Repeat the entries exactly as they are written.

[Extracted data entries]
- - - - -
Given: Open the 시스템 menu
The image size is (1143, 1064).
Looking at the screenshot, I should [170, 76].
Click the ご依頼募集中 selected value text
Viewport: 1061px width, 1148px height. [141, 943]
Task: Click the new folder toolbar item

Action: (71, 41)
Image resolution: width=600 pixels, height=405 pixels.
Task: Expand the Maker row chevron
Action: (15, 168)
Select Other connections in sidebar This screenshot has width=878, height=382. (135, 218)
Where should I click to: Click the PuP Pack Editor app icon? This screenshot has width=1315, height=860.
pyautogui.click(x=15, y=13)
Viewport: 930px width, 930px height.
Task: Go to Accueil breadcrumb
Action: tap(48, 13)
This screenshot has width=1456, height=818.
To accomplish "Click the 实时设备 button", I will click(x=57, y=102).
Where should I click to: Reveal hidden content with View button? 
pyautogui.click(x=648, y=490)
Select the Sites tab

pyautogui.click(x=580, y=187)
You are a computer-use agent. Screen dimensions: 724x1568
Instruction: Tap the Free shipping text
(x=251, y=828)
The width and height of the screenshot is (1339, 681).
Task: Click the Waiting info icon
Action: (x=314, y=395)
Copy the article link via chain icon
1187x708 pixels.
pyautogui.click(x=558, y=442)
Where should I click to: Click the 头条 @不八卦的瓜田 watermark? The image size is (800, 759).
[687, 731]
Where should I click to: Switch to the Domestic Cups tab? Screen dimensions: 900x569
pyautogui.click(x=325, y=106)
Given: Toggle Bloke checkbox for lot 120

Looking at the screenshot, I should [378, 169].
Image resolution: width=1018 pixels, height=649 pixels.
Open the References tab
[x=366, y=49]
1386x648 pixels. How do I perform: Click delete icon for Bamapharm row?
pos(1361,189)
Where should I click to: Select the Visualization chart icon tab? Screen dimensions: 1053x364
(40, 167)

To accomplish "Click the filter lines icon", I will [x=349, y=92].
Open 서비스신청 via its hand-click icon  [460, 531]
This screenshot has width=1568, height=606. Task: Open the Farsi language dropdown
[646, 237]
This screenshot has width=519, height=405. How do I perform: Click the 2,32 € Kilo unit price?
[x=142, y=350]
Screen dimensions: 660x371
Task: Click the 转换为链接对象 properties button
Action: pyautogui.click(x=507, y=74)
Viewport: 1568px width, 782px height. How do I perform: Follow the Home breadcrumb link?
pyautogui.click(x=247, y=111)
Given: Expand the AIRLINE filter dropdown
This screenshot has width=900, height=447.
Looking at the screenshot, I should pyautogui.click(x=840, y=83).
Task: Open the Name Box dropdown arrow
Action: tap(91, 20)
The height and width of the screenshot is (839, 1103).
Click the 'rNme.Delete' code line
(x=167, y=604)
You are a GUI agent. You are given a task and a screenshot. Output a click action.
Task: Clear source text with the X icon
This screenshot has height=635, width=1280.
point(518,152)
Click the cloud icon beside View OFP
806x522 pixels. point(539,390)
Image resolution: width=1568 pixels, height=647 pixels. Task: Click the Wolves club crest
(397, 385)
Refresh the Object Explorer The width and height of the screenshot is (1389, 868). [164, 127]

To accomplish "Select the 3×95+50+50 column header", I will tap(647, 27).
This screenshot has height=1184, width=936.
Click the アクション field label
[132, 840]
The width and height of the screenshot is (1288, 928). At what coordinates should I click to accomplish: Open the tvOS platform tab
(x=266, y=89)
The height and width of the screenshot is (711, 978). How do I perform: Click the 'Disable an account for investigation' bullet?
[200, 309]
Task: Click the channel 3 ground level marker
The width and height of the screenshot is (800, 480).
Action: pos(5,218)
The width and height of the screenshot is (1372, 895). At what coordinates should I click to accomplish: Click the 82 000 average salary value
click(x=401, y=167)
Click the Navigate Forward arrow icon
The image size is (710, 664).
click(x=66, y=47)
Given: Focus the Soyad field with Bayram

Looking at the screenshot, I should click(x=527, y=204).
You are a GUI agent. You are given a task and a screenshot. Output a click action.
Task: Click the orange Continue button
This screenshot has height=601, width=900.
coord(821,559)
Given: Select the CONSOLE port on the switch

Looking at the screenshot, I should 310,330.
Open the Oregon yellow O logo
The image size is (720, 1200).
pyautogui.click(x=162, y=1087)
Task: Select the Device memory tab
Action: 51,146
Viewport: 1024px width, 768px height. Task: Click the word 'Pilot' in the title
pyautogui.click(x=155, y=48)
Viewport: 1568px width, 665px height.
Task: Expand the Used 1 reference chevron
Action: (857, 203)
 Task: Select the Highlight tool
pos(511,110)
- - - - -
[ANSWER TO THE EXERCISE]
Given: Open the 시스템 menu
The image size is (1143, 1064).
Looking at the screenshot, I should [170, 76].
Click the ご依頼募集中 selected value text
Viewport: 1061px width, 1148px height. [141, 943]
Task: Click the new folder toolbar item

Action: (71, 41)
Image resolution: width=600 pixels, height=405 pixels.
Task: Expand the Maker row chevron
Action: (15, 168)
Select Other connections in sidebar This screenshot has width=878, height=382. (135, 218)
Where should I click to: Click the PuP Pack Editor app icon? This screenshot has width=1315, height=860.
pyautogui.click(x=15, y=13)
Viewport: 930px width, 930px height.
Task: Go to Accueil breadcrumb
Action: tap(48, 13)
This screenshot has width=1456, height=818.
To accomplish "Click the 实时设备 button", I will click(x=57, y=102).
Where should I click to: Reveal hidden content with View button? 
pyautogui.click(x=648, y=490)
Select the Sites tab

pyautogui.click(x=580, y=187)
You are a computer-use agent. Screen dimensions: 724x1568
Instruction: Tap the Free shipping text
(x=251, y=828)
The width and height of the screenshot is (1339, 681).
Task: Click the Waiting info icon
Action: (x=314, y=395)
Copy the article link via chain icon
1187x708 pixels.
pyautogui.click(x=558, y=442)
Where should I click to: Click the 头条 @不八卦的瓜田 watermark? The image size is (800, 759).
[687, 731]
Where should I click to: Switch to the Domestic Cups tab? Screen dimensions: 900x569
pyautogui.click(x=325, y=106)
Given: Toggle Bloke checkbox for lot 120

Looking at the screenshot, I should [378, 169].
Image resolution: width=1018 pixels, height=649 pixels.
Open the References tab
[x=366, y=49]
1386x648 pixels. How do I perform: Click delete icon for Bamapharm row?
pos(1361,189)
Where should I click to: Select the Visualization chart icon tab? Screen dimensions: 1053x364
(40, 167)

To accomplish "Click the filter lines icon", I will [x=349, y=92].
Open 서비스신청 via its hand-click icon  [460, 531]
This screenshot has width=1568, height=606. Task: Open the Farsi language dropdown
[646, 237]
This screenshot has width=519, height=405. How do I perform: Click the 2,32 € Kilo unit price?
[x=142, y=350]
Screen dimensions: 660x371
Task: Click the 转换为链接对象 properties button
Action: pyautogui.click(x=507, y=74)
Viewport: 1568px width, 782px height. How do I perform: Follow the Home breadcrumb link?
pyautogui.click(x=247, y=111)
Given: Expand the AIRLINE filter dropdown
This screenshot has width=900, height=447.
Looking at the screenshot, I should pyautogui.click(x=840, y=83).
Task: Open the Name Box dropdown arrow
Action: tap(91, 20)
The height and width of the screenshot is (839, 1103).
Click the 'rNme.Delete' code line
(x=167, y=604)
You are a GUI agent. You are given a task and a screenshot. Output a click action.
Task: Clear source text with the X icon
This screenshot has height=635, width=1280.
point(518,152)
Click the cloud icon beside View OFP
806x522 pixels. point(539,390)
Image resolution: width=1568 pixels, height=647 pixels. Task: Click the Wolves club crest
(397, 385)
Refresh the Object Explorer The width and height of the screenshot is (1389, 868). [164, 127]

To accomplish "Select the 3×95+50+50 column header", I will tap(647, 27).
This screenshot has height=1184, width=936.
Click the アクション field label
[132, 840]
The width and height of the screenshot is (1288, 928). At what coordinates should I click to accomplish: Open the tvOS platform tab
(x=266, y=89)
The height and width of the screenshot is (711, 978). How do I perform: Click the 'Disable an account for investigation' bullet?
[200, 309]
Task: Click the channel 3 ground level marker
The width and height of the screenshot is (800, 480).
Action: pos(5,218)
The width and height of the screenshot is (1372, 895). At what coordinates should I click to accomplish: Click the 82 000 average salary value
click(x=401, y=167)
Click the Navigate Forward arrow icon
The image size is (710, 664).
click(x=66, y=47)
Given: Focus the Soyad field with Bayram

Looking at the screenshot, I should click(x=527, y=204).
You are a GUI agent. You are given a task and a screenshot. Output a click action.
Task: Click the orange Continue button
This screenshot has height=601, width=900.
coord(821,559)
Given: Select the CONSOLE port on the switch

Looking at the screenshot, I should 310,330.
Open the Oregon yellow O logo
The image size is (720, 1200).
pyautogui.click(x=162, y=1087)
Task: Select the Device memory tab
Action: 51,146
Viewport: 1024px width, 768px height. Task: Click the word 'Pilot' in the title
pyautogui.click(x=155, y=48)
Viewport: 1568px width, 665px height.
Task: Expand the Used 1 reference chevron
Action: (857, 203)
 Task: Select the Highlight tool
pos(511,110)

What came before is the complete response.